RECORDED DATA ->
++++++

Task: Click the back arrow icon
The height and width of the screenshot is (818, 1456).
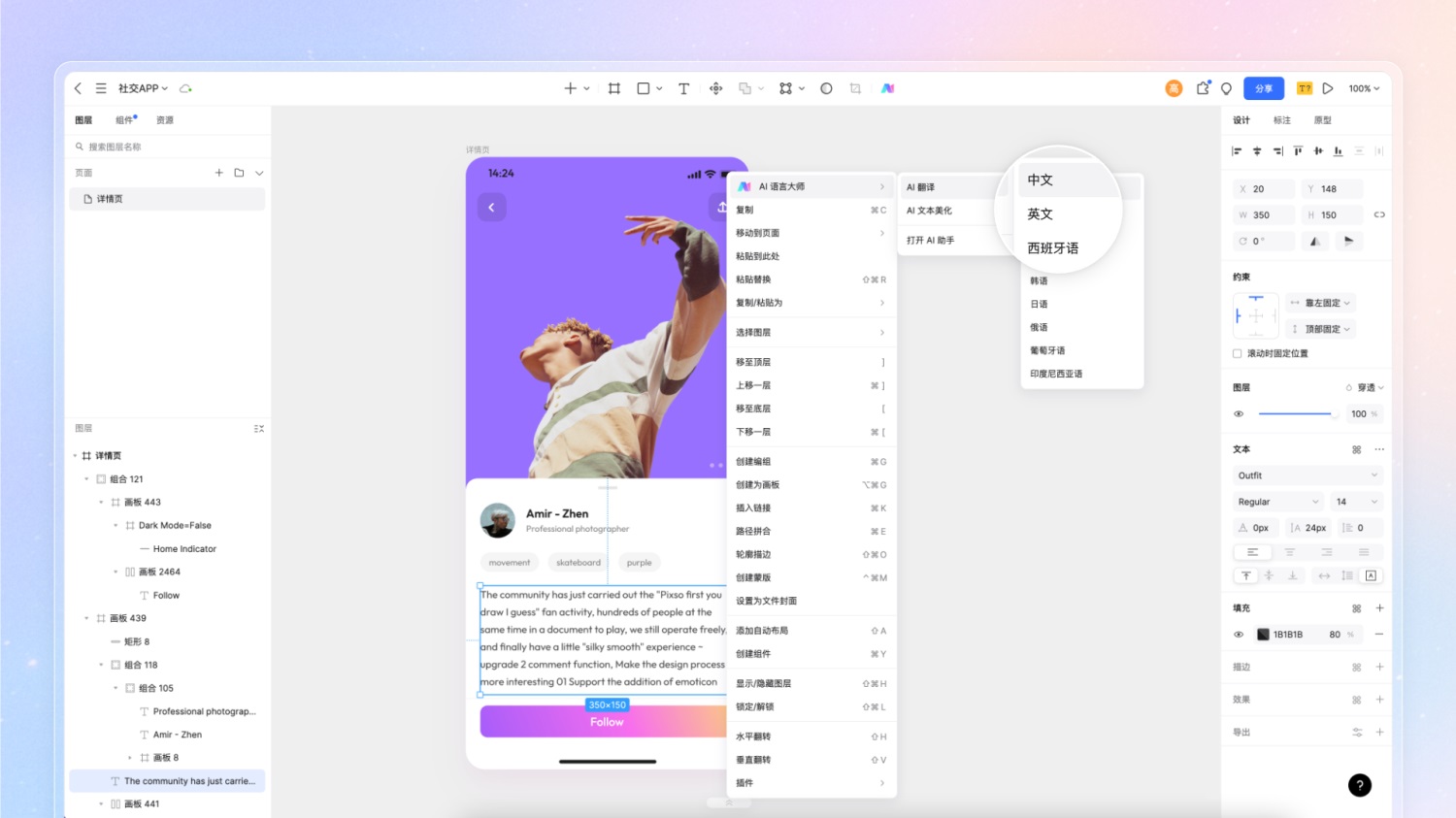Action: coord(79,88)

++++++

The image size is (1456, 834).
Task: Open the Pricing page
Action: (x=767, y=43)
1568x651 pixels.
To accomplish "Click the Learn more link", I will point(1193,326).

++++++

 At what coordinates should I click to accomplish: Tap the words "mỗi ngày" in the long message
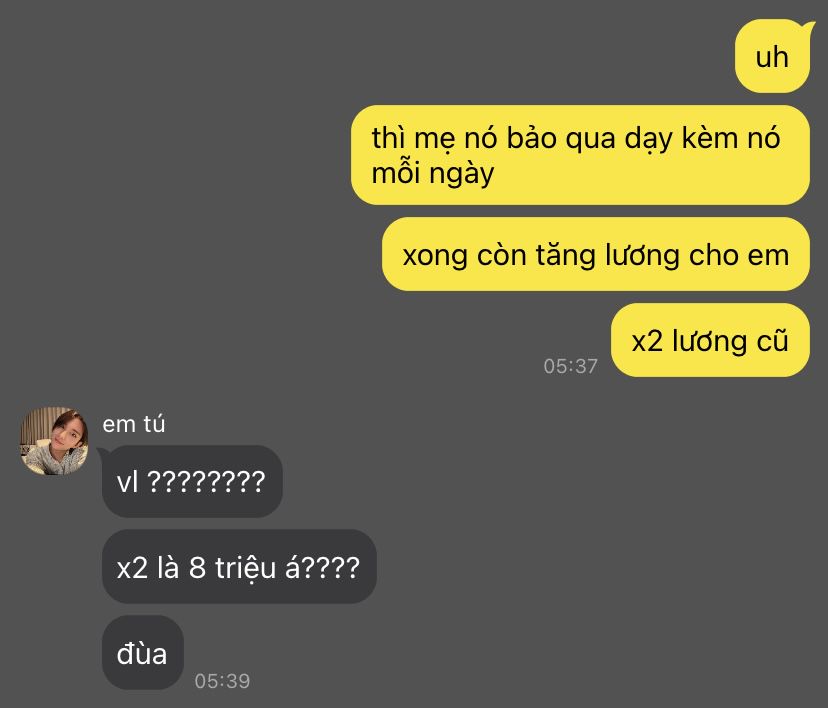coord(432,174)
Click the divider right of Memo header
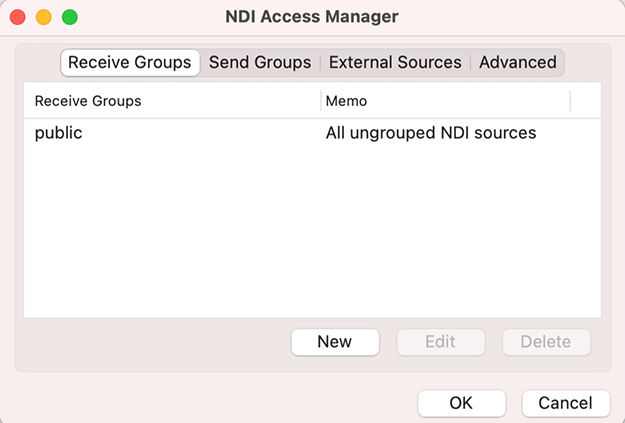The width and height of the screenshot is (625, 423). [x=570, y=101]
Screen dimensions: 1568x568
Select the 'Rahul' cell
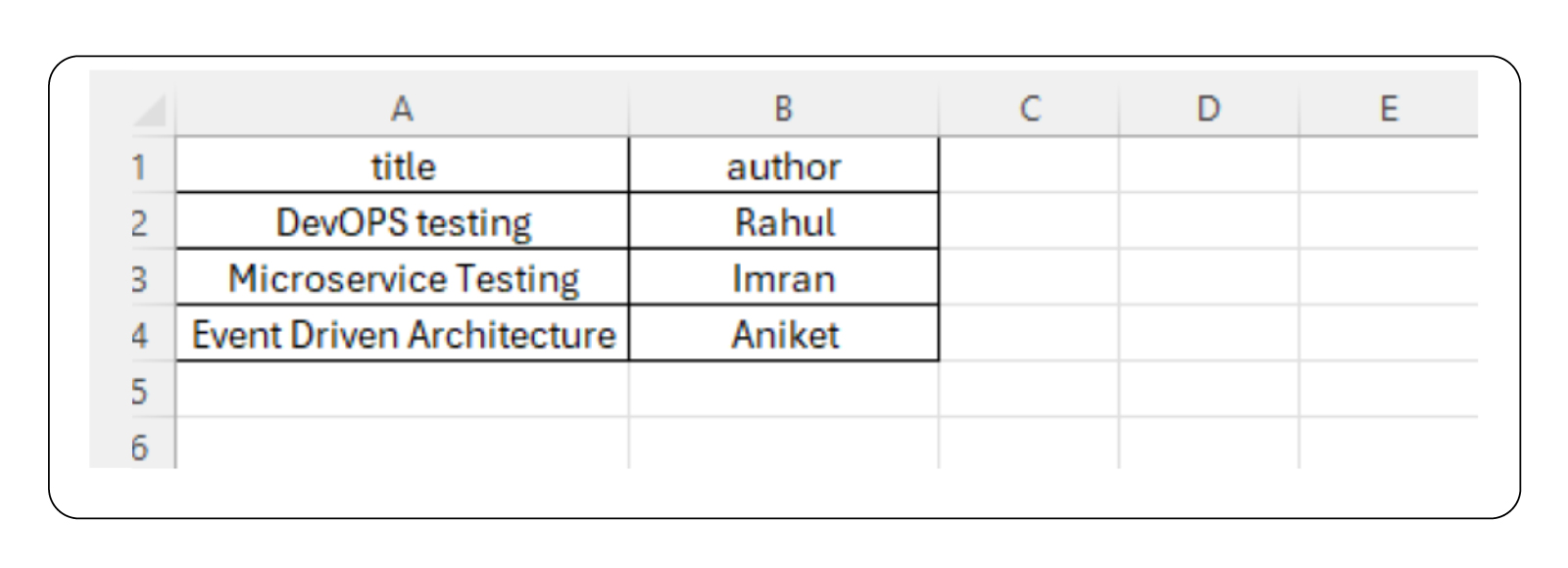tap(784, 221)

++++++

Repeat the lines starting with the one containing "Screen dimensions: 1568x568" and going through the one containing "tap(784, 221)", both included. Omit the pictures from your answer.

TASK SOLUTION ->
Screen dimensions: 1568x568
Select the 'Rahul' cell
tap(784, 221)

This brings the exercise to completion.